= Brief =
For each line of the listing, output an exact copy.

-------- Material supplied --------

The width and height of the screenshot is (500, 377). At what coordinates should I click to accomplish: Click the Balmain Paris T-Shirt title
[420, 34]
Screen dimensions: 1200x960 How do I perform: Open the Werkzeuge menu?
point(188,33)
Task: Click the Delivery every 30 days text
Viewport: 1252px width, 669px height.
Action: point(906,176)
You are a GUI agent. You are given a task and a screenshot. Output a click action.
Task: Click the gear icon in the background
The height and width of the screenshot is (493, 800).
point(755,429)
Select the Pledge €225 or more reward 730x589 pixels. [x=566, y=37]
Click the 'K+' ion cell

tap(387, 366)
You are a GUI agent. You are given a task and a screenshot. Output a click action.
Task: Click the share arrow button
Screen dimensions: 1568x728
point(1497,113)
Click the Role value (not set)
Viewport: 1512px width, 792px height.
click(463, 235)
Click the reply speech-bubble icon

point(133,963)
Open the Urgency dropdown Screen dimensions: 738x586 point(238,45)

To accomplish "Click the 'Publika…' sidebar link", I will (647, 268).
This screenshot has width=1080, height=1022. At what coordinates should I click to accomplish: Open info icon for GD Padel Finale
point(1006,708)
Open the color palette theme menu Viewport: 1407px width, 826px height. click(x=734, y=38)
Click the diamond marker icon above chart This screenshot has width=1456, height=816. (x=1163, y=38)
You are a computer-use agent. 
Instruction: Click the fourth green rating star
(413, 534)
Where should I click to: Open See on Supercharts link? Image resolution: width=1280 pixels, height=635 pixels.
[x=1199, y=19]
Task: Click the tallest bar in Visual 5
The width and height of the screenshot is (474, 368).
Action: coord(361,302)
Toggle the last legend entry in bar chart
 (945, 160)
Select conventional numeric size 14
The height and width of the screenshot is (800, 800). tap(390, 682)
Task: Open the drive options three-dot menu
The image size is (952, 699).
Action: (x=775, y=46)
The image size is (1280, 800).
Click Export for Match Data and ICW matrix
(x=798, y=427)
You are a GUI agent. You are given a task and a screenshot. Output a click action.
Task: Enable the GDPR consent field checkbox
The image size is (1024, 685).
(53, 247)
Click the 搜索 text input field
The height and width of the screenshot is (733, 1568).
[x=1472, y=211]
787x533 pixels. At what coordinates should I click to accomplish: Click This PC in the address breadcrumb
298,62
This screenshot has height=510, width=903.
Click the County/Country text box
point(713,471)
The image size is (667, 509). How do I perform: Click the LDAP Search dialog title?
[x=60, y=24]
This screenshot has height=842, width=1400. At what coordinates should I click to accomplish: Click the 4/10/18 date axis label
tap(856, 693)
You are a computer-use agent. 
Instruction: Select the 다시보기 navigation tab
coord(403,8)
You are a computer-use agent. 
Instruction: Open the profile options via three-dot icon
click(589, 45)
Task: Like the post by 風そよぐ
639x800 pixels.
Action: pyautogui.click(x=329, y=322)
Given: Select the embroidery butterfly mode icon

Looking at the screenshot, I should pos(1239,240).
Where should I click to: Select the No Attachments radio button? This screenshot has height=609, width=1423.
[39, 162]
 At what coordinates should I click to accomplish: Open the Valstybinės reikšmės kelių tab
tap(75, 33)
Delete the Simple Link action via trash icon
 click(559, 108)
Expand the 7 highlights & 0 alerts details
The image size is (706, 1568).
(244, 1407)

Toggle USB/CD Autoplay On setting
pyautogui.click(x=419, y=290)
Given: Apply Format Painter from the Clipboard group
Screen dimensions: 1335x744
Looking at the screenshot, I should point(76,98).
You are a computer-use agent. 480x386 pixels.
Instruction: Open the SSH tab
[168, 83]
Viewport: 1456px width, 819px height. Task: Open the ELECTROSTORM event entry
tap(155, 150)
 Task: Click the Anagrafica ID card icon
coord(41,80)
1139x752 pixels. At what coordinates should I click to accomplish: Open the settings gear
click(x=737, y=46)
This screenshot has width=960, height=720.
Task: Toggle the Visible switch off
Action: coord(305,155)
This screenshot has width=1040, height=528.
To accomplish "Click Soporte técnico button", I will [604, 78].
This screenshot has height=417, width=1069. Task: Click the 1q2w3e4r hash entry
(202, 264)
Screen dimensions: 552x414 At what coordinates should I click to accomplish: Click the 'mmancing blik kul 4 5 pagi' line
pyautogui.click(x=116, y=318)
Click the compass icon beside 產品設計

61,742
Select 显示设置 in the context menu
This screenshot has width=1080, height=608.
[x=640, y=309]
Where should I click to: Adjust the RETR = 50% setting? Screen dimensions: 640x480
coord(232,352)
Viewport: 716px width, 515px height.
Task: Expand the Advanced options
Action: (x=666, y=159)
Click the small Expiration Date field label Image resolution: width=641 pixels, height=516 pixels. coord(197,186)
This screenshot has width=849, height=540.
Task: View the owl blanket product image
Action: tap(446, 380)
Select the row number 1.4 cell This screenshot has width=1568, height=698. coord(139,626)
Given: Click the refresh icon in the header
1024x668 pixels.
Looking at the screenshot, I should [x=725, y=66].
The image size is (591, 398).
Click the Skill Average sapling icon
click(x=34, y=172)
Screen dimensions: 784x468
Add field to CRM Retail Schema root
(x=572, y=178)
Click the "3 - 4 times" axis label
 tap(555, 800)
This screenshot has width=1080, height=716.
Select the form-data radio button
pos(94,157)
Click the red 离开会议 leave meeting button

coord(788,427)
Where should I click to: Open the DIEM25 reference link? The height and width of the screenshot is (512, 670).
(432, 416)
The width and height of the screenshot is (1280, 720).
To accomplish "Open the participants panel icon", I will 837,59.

--------

= Written answer =
The width and height of the screenshot is (500, 377). At what coordinates should I click to accomplish: Click the Balmain Paris T-Shirt title
[420, 34]
Screen dimensions: 1200x960 How do I perform: Open the Werkzeuge menu?
point(188,33)
Task: Click the Delivery every 30 days text
Viewport: 1252px width, 669px height.
Action: point(906,176)
You are a GUI agent. You are given a task and a screenshot. Output a click action.
Task: Click the gear icon in the background
The height and width of the screenshot is (493, 800).
point(755,429)
Select the Pledge €225 or more reward 730x589 pixels. [x=566, y=37]
Click the 'K+' ion cell

tap(387, 366)
You are a GUI agent. You are given a task and a screenshot. Output a click action.
Task: Click the share arrow button
Screen dimensions: 1568x728
point(1497,113)
Click the Role value (not set)
Viewport: 1512px width, 792px height.
click(463, 235)
Click the reply speech-bubble icon

point(133,963)
Open the Urgency dropdown Screen dimensions: 738x586 point(238,45)

To accomplish "Click the 'Publika…' sidebar link", I will (647, 268).
This screenshot has width=1080, height=1022. At what coordinates should I click to accomplish: Open info icon for GD Padel Finale
point(1006,708)
Open the color palette theme menu Viewport: 1407px width, 826px height. click(x=734, y=38)
Click the diamond marker icon above chart This screenshot has width=1456, height=816. (x=1163, y=38)
You are a computer-use agent. 
Instruction: Click the fourth green rating star
(413, 534)
Where should I click to: Open See on Supercharts link? Image resolution: width=1280 pixels, height=635 pixels.
[x=1199, y=19]
Task: Click the tallest bar in Visual 5
The width and height of the screenshot is (474, 368).
Action: coord(361,302)
Toggle the last legend entry in bar chart
 (945, 160)
Select conventional numeric size 14
The height and width of the screenshot is (800, 800). tap(390, 682)
Task: Open the drive options three-dot menu
The image size is (952, 699).
Action: (x=775, y=46)
The image size is (1280, 800).
Click Export for Match Data and ICW matrix
(x=798, y=427)
You are a GUI agent. You are given a task and a screenshot. Output a click action.
Task: Enable the GDPR consent field checkbox
The image size is (1024, 685).
(53, 247)
Click the 搜索 text input field
The height and width of the screenshot is (733, 1568).
[x=1472, y=211]
787x533 pixels. At what coordinates should I click to accomplish: Click This PC in the address breadcrumb
298,62
This screenshot has height=510, width=903.
Click the County/Country text box
point(713,471)
The image size is (667, 509). How do I perform: Click the LDAP Search dialog title?
[x=60, y=24]
This screenshot has height=842, width=1400. At what coordinates should I click to accomplish: Click the 4/10/18 date axis label
tap(856, 693)
You are a computer-use agent. 
Instruction: Select the 다시보기 navigation tab
coord(403,8)
You are a computer-use agent. 
Instruction: Open the profile options via three-dot icon
click(589, 45)
Task: Like the post by 風そよぐ
639x800 pixels.
Action: pyautogui.click(x=329, y=322)
Given: Select the embroidery butterfly mode icon

Looking at the screenshot, I should pos(1239,240).
Where should I click to: Select the No Attachments radio button? This screenshot has height=609, width=1423.
[39, 162]
 At what coordinates should I click to accomplish: Open the Valstybinės reikšmės kelių tab
tap(75, 33)
Delete the Simple Link action via trash icon
 click(559, 108)
Expand the 7 highlights & 0 alerts details
The image size is (706, 1568).
(244, 1407)

Toggle USB/CD Autoplay On setting
pyautogui.click(x=419, y=290)
Given: Apply Format Painter from the Clipboard group
Screen dimensions: 1335x744
Looking at the screenshot, I should point(76,98).
You are a computer-use agent. 480x386 pixels.
Instruction: Open the SSH tab
[168, 83]
Viewport: 1456px width, 819px height. Task: Open the ELECTROSTORM event entry
tap(155, 150)
 Task: Click the Anagrafica ID card icon
coord(41,80)
1139x752 pixels. At what coordinates should I click to accomplish: Open the settings gear
click(x=737, y=46)
This screenshot has width=960, height=720.
Task: Toggle the Visible switch off
Action: coord(305,155)
This screenshot has width=1040, height=528.
To accomplish "Click Soporte técnico button", I will [604, 78].
This screenshot has height=417, width=1069. Task: Click the 1q2w3e4r hash entry
(202, 264)
Screen dimensions: 552x414 At what coordinates should I click to accomplish: Click the 'mmancing blik kul 4 5 pagi' line
pyautogui.click(x=116, y=318)
Click the compass icon beside 產品設計

61,742
Select 显示设置 in the context menu
This screenshot has width=1080, height=608.
[x=640, y=309]
Where should I click to: Adjust the RETR = 50% setting? Screen dimensions: 640x480
coord(232,352)
Viewport: 716px width, 515px height.
Task: Expand the Advanced options
Action: (x=666, y=159)
Click the small Expiration Date field label Image resolution: width=641 pixels, height=516 pixels. coord(197,186)
This screenshot has width=849, height=540.
Task: View the owl blanket product image
Action: tap(446, 380)
Select the row number 1.4 cell This screenshot has width=1568, height=698. coord(139,626)
Given: Click the refresh icon in the header
1024x668 pixels.
Looking at the screenshot, I should [x=725, y=66].
The image size is (591, 398).
Click the Skill Average sapling icon
click(x=34, y=172)
Screen dimensions: 784x468
Add field to CRM Retail Schema root
(x=572, y=178)
Click the "3 - 4 times" axis label
 tap(555, 800)
This screenshot has width=1080, height=716.
Select the form-data radio button
pos(94,157)
Click the red 离开会议 leave meeting button

coord(788,427)
Where should I click to: Open the DIEM25 reference link? The height and width of the screenshot is (512, 670).
(432, 416)
The width and height of the screenshot is (1280, 720).
To accomplish "Open the participants panel icon", I will 837,59.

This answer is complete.